# WHAT TO PRODUCE:
Pull out the lines starting at the line containing "Task: Click the Company Name label" and ending at the line containing "Action: 87,109", copying them unchanged. Omit the pictures from your answer.

# EXTRACTED DATA:
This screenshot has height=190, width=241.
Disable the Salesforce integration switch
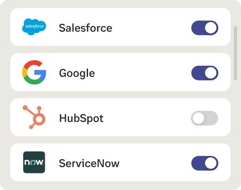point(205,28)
---
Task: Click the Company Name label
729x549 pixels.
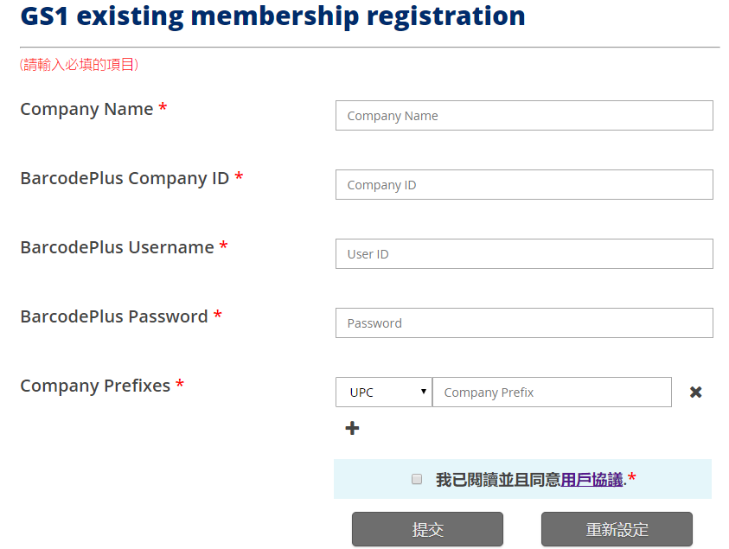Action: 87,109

# WRITTEN SOLUTION:
Task: Click the Company Name label
729x549 pixels.
Action: 87,109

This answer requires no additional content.